Finite cluster prototypes with their own objective functions can represent the various partition methods. Furthermore, the dissimilarity (or distance) between a point and a cluster prototype is crucial for the partition methods (Jain and Dubes 1988). The method of k-means clustering with various extensions is very popular in the literature with application in various scientific areas (Alhawarat and Hegazi 2018).
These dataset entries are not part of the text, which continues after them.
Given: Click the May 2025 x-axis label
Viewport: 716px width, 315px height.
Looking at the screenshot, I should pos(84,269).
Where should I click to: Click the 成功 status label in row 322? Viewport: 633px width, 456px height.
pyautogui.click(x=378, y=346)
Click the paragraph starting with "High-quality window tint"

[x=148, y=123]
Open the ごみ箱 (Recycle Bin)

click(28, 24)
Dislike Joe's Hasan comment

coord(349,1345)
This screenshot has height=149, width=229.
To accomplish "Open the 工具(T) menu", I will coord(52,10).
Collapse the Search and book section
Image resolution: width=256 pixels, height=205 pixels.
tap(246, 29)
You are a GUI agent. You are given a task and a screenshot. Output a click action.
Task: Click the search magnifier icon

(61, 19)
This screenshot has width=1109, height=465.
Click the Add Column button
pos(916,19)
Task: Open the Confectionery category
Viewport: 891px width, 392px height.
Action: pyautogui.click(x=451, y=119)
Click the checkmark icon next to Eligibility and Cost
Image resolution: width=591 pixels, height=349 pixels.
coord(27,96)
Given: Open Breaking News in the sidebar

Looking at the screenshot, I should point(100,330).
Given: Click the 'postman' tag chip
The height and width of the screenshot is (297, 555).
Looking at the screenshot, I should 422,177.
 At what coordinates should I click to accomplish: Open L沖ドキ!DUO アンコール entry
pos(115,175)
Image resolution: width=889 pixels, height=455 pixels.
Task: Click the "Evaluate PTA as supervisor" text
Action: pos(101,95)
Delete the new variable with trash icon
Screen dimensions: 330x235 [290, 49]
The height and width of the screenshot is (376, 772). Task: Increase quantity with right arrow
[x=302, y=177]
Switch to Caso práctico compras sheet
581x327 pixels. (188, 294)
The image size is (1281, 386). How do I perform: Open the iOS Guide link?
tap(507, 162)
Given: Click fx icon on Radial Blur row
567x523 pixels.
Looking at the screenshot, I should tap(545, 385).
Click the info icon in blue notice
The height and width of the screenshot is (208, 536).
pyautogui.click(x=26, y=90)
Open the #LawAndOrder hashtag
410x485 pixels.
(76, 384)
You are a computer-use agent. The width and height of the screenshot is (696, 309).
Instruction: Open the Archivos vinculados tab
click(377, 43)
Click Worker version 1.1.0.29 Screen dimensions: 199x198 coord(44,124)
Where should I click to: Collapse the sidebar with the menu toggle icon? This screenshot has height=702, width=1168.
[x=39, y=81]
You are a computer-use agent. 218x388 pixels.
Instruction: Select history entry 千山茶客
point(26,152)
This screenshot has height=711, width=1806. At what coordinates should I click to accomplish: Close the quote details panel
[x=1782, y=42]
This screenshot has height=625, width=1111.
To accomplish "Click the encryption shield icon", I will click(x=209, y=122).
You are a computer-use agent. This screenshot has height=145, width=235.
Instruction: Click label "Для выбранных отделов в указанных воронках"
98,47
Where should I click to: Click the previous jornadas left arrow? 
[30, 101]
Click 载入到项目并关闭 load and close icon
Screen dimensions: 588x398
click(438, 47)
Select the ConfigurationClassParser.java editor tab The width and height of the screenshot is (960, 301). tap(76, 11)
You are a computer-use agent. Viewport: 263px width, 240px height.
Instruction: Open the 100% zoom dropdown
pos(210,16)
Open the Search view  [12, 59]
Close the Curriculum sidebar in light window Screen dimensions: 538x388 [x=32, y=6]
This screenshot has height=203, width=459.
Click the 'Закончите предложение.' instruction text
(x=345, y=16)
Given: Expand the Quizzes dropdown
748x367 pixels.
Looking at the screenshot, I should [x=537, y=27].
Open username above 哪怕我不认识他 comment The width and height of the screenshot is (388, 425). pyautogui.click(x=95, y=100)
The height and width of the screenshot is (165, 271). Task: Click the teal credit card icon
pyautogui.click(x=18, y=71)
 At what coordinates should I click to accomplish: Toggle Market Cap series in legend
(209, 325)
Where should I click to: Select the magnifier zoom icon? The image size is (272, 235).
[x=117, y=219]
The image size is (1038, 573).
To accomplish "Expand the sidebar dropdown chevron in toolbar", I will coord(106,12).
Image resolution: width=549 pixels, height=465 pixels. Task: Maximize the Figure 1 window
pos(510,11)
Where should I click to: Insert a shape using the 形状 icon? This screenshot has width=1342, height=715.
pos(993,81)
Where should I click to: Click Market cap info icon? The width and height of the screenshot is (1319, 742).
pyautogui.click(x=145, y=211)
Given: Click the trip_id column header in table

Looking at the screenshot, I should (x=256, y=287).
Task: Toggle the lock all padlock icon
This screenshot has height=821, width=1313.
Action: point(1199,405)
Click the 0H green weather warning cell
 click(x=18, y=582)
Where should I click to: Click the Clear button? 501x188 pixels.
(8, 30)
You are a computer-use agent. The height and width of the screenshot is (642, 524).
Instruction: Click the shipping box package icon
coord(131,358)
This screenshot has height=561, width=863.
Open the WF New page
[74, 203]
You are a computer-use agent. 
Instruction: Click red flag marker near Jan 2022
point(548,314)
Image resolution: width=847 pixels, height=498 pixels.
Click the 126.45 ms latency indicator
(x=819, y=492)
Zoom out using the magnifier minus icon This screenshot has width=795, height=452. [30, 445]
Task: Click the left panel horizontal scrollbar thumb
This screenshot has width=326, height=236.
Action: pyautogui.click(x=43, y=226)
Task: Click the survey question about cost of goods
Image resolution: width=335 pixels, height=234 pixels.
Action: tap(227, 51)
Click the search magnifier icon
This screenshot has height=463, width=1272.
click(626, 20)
The next step is to separate our 70 industries into distinct clusters according to their similarity or, what is the same, their homogeneity. The similarity or dissimilarity of the industries depends on the question asked and the type of industries and in our case, the relevant question is the ranking of our industries in order of importance; namely, not all industries impart or incur the internally or externally generated shocks in the same way. Some industries are tightly connected to each other but weakly to others and others are only lightly connected with others. In our case, we categorized the 70 industries into three clusters according to the popular k-means criterion. The latter is a method of partitioning n observations into k clusters in which each industry is assigned to a particular cluster according to the nearest mean or cluster centroid around which industries are crowded. The property of k-means clustering is that it minimizes within-cluster variances or Euclidean distances. The mean optimizes squared errors, whereas the geometric mean minimizes Euclidean distances. Cluster analysis starts by selecting a distance measure and optimization process which meaningfully determines the number of k partitions or clusters (only a few) and the industries contained in each. In Fig. 3, we determine the optimal number of clusters following the Silhouette method for each of our four years of the analysis. The results show that in every particular year the optimal number of clusters is three.

Fig. 3
figure 3

Optimal number clusters with Silhouette method

Having established that the number of clusters is three, the industries are classified in each of these three clusters according to their respective centroid. The scree plot helps us to choose the principal components and understand the basic data structure. In Figs. 4, 5, 6 and 7, we display the three distinct clusters and the number of industries contained in each.

Fig. 4
figure 4

Clusters of industries, 2002

Fig. 5
figure 5

Clusters of industries, 2007

Fig. 6
figure 6

Clusters of industries, 2012

Fig. 7
figure 7

Clusters of industries, 2019

In the interest of brevity and clarity of presentation, we explain for each of the four years of our analysis the clusters that we form as well as the industries they include. As we have already mentioned the first PC is placed on the horizontal axis and the second PC on the vertical axis. From the three clusters, we separate the blue or the South–East (S–E) cluster and the green or the North–East (N–E) cluster as the most important ones containing the key industries. The ranking in each particular cluster is according to the first PC and also take into account the second PC. The majority of industries are compressed in the orange or Western (W) cluster. The nomenclature of industries is in the Appendix 1.Footnote 3 Thus, the benchmark input–output data of the year 2002 are as given in Fig. 4.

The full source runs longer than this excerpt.